La petite cuisine de Mehdi - Amine Adjina

Le résumé

Mehdi est sur un fil. Il joue le rôle du fils algérien parfait devant sa mère Fatima, tout en lui cachant sa relation avec Léa ainsi que sa passion pour la gastronomie française. Il est chef dans un bistrot qu’il s’apprête à racheter avec Léa. Mais celle-ci n’en peut plus de ses cachoteries et exige de rencontrer Fatima. Au pied du mur, Mehdi va trouver la pire des solutions.

Le mercredi 11 mars au Pathé Docks 76, Rouen.

Le contexte

Cette fois-ci, c’est à Rouen que Cinéma pour Tous s’est déplacé afin de projeter en partenariat avec Normandie Images le film La petite cuisine de Mehdi, réalisé par Amine Adjina. La séance s’est suivie d’un échange intergénérationnel autour du film avec les 150 spectateurs. Beaucoup de thèmes importants ont été abordés : l’exil, la notion de double-culture, les liens familiaux ou encore la difficulté de trouver sa place entre deux mondes.

Entre séquences humoristiques et émotions, le film a conquis le public et suscité de nombreuses réactions.
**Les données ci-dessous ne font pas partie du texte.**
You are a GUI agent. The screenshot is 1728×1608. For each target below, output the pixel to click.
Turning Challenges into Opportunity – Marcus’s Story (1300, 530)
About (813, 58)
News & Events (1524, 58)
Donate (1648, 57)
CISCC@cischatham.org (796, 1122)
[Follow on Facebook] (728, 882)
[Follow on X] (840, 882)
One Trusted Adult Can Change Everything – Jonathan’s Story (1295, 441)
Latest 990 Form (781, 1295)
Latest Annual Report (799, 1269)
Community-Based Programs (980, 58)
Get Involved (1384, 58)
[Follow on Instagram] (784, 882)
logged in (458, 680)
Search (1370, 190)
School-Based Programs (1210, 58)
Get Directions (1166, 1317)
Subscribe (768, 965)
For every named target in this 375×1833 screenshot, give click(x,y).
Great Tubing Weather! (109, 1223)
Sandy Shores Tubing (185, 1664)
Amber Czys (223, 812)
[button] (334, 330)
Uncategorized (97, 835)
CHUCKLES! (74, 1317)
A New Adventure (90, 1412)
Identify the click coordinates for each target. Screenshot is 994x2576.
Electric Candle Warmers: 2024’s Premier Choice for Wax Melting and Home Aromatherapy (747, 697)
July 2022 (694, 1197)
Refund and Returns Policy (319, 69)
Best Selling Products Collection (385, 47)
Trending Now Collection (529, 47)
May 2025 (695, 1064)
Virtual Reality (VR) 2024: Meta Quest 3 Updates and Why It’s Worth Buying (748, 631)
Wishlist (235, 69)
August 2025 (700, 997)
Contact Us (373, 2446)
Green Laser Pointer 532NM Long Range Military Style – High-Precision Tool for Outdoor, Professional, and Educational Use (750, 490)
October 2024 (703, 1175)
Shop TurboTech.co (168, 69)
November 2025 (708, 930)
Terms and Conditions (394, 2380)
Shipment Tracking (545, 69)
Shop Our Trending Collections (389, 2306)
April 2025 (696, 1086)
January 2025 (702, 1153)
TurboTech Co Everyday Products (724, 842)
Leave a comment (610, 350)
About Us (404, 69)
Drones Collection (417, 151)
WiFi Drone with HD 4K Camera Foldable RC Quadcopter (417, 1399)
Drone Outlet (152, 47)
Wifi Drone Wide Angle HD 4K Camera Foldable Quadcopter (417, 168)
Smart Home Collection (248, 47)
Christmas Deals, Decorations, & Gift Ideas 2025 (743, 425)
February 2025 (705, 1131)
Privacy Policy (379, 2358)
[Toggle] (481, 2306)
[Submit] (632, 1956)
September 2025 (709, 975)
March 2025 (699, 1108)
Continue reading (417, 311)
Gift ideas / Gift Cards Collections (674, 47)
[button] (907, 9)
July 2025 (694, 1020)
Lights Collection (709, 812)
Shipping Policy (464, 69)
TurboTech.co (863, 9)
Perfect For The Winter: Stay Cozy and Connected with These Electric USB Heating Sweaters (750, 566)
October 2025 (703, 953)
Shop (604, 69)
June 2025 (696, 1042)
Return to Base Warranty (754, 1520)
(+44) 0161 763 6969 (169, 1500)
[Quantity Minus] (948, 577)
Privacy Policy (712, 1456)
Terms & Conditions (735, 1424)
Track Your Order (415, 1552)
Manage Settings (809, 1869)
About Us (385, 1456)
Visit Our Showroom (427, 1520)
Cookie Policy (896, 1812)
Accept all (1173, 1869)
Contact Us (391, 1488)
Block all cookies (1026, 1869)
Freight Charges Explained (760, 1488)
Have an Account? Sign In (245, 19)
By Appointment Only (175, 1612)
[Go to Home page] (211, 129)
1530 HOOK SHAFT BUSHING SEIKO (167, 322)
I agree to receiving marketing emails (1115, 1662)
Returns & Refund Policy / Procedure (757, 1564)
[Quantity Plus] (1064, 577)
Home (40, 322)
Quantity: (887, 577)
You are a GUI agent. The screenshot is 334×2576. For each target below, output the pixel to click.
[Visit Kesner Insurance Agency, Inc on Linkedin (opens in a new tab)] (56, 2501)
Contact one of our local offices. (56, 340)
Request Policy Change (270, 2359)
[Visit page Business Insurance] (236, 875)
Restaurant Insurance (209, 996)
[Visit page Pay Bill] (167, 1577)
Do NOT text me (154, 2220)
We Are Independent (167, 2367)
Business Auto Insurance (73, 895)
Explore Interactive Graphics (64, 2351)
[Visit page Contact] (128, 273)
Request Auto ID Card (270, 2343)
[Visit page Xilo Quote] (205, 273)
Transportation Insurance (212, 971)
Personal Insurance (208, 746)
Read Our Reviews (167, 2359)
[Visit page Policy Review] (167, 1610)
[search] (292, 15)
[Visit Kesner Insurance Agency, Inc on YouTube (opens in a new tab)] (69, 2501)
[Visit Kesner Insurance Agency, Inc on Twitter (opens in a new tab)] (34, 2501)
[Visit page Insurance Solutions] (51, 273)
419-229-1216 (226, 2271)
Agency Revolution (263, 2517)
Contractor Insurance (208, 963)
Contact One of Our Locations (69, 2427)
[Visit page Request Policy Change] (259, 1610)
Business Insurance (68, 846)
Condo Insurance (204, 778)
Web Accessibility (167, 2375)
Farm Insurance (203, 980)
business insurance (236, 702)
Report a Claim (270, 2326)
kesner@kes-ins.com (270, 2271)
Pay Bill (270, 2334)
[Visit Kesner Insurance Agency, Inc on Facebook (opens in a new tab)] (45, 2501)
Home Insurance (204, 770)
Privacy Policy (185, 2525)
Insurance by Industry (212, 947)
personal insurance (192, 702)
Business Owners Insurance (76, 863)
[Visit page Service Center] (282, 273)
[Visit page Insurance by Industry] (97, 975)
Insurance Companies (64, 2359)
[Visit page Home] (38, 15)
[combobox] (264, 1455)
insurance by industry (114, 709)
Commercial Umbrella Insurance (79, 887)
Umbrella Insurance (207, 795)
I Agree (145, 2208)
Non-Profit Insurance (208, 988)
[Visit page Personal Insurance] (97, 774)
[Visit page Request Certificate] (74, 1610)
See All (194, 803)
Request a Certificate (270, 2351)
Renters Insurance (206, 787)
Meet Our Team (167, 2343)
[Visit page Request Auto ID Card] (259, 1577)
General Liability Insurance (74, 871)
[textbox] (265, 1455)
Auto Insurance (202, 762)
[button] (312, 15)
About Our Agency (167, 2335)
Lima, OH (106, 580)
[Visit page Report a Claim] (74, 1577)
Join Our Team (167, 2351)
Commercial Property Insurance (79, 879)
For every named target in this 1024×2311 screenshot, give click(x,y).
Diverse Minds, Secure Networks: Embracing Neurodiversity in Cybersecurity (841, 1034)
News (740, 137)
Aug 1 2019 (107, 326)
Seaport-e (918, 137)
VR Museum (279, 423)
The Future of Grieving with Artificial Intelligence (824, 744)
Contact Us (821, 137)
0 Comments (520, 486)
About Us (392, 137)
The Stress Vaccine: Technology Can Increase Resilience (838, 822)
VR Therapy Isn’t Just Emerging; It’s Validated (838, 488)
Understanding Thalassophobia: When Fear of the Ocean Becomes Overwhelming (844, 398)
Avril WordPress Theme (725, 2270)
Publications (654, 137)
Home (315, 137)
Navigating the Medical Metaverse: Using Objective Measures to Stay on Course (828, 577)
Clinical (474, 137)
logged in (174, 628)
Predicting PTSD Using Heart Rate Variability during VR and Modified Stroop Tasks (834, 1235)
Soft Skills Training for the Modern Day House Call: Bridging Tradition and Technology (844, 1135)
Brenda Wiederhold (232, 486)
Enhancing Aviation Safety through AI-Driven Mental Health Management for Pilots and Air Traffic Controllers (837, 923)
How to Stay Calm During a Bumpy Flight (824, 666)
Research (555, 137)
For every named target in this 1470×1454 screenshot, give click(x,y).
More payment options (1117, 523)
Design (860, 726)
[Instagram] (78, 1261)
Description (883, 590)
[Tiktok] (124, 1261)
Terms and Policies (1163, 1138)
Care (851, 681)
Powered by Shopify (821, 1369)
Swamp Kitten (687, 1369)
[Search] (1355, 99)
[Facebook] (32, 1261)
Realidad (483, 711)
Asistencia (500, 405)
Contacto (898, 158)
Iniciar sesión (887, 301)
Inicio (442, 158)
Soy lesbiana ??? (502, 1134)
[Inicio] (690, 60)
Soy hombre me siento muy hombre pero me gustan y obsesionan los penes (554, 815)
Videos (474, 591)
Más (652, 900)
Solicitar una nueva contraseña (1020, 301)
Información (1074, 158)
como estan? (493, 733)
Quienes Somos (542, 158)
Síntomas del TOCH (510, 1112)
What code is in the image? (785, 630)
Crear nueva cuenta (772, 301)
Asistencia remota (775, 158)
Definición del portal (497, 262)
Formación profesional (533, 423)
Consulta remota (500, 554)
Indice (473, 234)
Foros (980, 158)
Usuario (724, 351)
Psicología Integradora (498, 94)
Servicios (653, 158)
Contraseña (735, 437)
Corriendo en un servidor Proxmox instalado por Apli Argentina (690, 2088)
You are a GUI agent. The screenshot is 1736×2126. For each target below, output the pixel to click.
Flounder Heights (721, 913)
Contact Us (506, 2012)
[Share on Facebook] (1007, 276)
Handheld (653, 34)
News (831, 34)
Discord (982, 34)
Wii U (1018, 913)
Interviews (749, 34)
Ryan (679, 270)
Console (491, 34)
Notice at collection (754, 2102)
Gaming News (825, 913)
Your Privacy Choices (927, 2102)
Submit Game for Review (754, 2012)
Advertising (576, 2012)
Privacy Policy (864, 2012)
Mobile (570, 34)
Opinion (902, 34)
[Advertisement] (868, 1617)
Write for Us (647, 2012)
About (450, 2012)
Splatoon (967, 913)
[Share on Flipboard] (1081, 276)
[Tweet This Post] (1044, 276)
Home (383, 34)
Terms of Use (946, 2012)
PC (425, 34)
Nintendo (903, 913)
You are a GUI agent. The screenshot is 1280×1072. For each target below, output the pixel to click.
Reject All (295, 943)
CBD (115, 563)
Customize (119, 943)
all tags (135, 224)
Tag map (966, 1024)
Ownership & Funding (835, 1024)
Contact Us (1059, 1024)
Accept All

Les spectateurs se sont montrés particulièrement touchés par la justesse avec laquelle ces thèmes sont mis en scène, beaucoup se reconnaissant dans les situations vécues par Mehdi ou l’un des membres de sa famille.

« Quand on vient d’une double-culture il y a des situations comme dans le film car on veut faire plaisir à tout le monde« , témoigne l’un d’eux, soulignant l’importance de mettre des mots sur ces expériences de vie parfois difficiles à formuler. Cette tension entre deux ensembles d’attentes et d’appartenances, a touché une large partie de la salle.

L’attachement aux personnages ainsi que le jeu des comédiens a également été au cœur des discussions : « Ce sont des personnages haut en couleur, les mamans sont magnifiques.«  La figure maternelle incarnée par Hiam Abbass a particulièrement marqué les esprits, saluée pour son énergie et son authenticité.

Une spectatrice a quant à elle partagé son vécu : « Je suis issue de la double culture, ma mère est française, mon père algérien donc ça m’a parlé. » Un témoignage qui illustre la capacité du film à créer des ponts entre les générations et les histoires personnelles, transformant la salle en un espace de partage.

La séance s’est achevée dans une atmosphère chaleureuse, preuve que le film continue de résonner profondément auprès de publics variés et de générations différentes.